# The task:
Reproduce the entries below verbatim, beginning with the line that contains "Click the white" and continuing through the final line of the entries, with both ends included.

Stored entries from a collection
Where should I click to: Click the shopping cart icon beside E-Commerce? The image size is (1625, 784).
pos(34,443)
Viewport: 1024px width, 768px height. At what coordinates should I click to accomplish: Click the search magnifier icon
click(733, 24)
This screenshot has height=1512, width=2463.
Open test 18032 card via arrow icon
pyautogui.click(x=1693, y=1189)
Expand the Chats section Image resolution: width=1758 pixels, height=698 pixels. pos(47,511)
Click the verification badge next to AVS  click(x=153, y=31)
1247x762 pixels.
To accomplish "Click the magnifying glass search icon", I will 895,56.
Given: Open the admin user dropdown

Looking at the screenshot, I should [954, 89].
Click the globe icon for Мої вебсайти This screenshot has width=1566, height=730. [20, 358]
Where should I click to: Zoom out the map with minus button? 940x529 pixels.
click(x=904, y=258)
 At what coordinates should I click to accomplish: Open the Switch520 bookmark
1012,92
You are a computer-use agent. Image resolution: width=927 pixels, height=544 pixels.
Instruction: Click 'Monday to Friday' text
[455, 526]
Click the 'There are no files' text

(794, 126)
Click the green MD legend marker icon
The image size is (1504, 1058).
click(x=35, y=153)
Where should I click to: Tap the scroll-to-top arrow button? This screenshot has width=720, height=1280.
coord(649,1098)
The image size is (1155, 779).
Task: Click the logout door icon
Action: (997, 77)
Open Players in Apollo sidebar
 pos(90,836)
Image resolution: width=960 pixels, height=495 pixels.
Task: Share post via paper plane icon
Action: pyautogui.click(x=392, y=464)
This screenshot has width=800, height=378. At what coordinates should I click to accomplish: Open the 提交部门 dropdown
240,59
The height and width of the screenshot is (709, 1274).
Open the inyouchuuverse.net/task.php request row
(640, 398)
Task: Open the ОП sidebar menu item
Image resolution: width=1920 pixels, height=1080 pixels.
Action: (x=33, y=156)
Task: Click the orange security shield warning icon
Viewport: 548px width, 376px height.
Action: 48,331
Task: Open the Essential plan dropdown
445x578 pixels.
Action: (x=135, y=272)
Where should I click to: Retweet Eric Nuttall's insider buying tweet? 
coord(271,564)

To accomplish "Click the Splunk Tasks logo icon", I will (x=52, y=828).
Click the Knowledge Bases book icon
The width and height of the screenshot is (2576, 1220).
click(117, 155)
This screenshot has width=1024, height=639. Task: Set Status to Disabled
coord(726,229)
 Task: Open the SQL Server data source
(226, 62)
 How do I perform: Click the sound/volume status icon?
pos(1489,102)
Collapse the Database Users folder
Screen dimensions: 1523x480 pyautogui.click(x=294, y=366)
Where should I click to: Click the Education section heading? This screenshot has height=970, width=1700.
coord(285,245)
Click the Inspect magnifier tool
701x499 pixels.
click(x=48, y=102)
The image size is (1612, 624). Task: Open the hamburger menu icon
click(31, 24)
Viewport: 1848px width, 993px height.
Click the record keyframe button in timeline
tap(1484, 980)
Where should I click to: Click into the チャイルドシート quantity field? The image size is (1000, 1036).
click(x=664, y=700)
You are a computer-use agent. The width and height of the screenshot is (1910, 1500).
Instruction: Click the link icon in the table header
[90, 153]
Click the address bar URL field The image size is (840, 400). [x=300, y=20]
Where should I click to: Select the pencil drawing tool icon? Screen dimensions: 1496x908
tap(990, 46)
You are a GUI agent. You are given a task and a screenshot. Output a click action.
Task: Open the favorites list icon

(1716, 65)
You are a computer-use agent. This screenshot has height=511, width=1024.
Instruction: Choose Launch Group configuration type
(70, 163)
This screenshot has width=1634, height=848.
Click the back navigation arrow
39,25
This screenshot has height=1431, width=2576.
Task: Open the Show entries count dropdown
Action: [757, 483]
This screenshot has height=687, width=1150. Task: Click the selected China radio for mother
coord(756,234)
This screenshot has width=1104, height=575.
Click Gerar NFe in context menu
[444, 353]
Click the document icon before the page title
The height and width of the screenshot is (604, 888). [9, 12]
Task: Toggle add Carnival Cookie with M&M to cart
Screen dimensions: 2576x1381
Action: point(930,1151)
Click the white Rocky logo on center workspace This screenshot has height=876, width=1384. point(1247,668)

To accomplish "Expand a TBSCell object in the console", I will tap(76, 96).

# Written answer:
Click the white Rocky logo on center workspace This screenshot has height=876, width=1384. point(1247,668)

To accomplish "Expand a TBSCell object in the console", I will tap(76, 96).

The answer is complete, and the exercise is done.